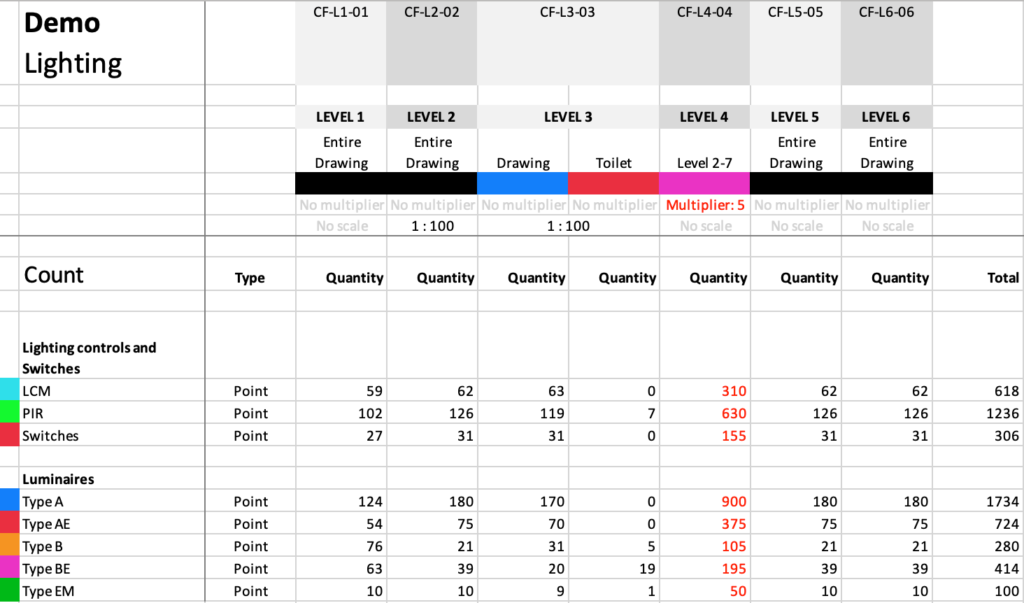Click the 'No scale' cell under LEVEL 4
Viewport: 1024px width, 603px height.
(704, 226)
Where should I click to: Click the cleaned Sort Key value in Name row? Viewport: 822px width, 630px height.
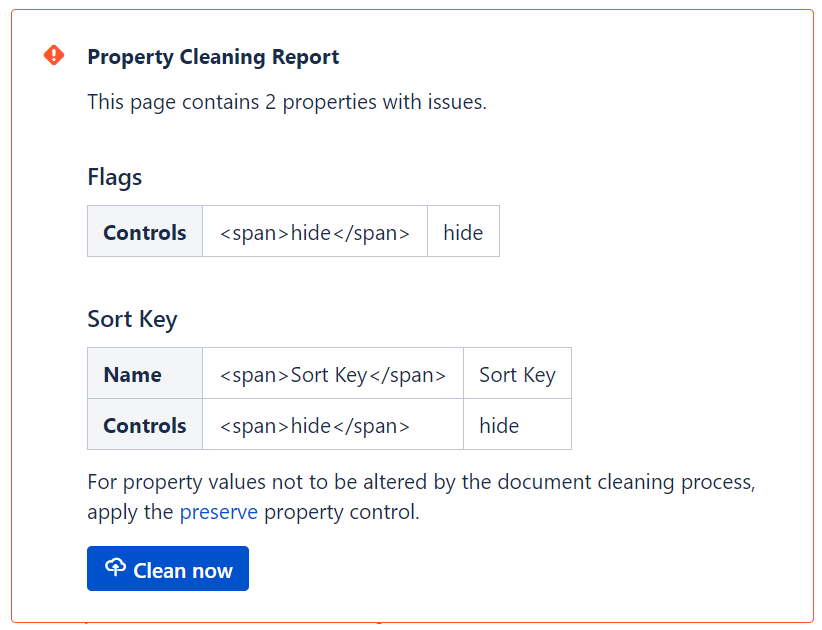(517, 374)
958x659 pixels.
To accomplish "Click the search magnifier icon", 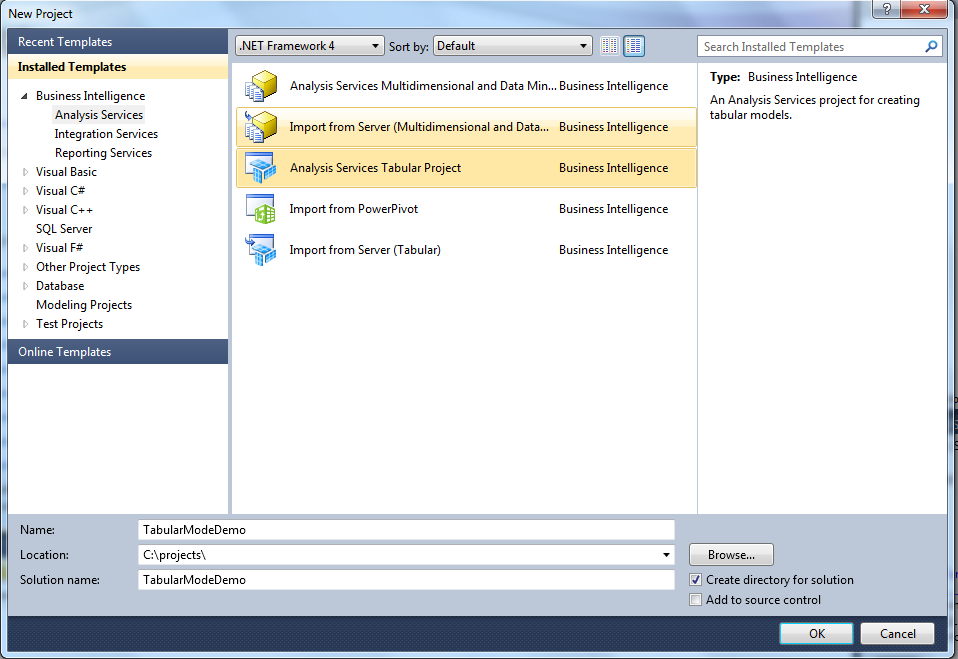I will coord(931,46).
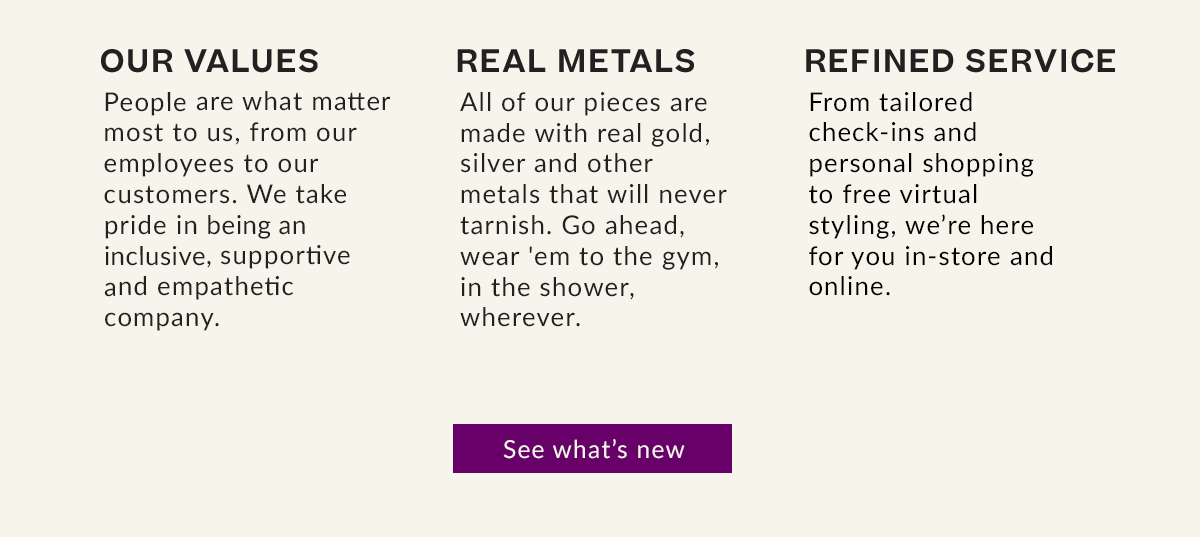The image size is (1200, 537).
Task: Click the text "to free virtual"
Action: pos(893,194)
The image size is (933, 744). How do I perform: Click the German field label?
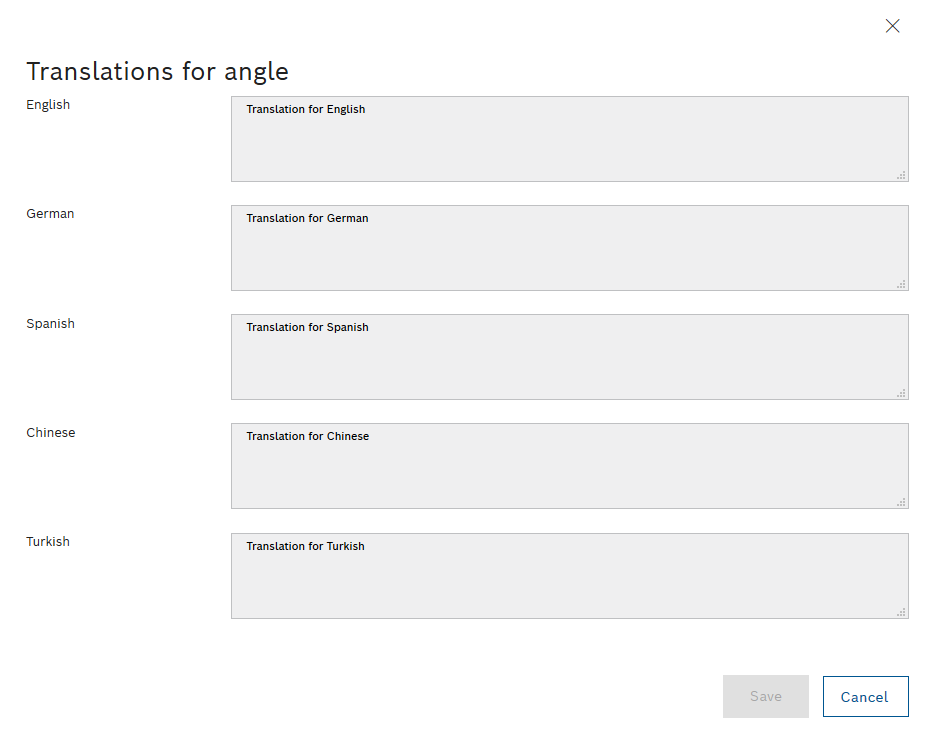[50, 213]
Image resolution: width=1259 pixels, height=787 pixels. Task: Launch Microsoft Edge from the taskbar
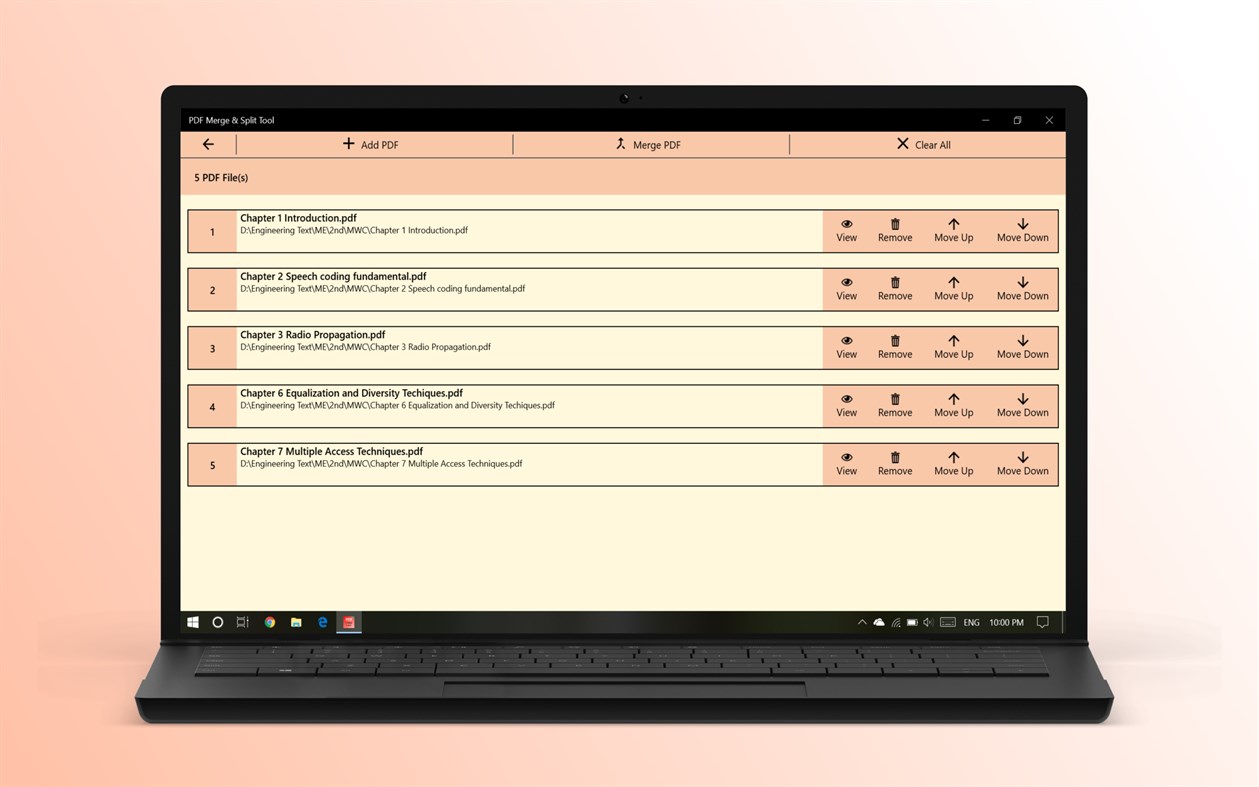[322, 622]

#### GIVEN PROBLEM
Quote verbatim the records from the line containing "Image resolution: width=1259" through the last line of the records, leaving the pictures out of your answer.

#### EXERCISE SOLUTION
Image resolution: width=1259 pixels, height=787 pixels. Task: Launch Microsoft Edge from the taskbar
[322, 622]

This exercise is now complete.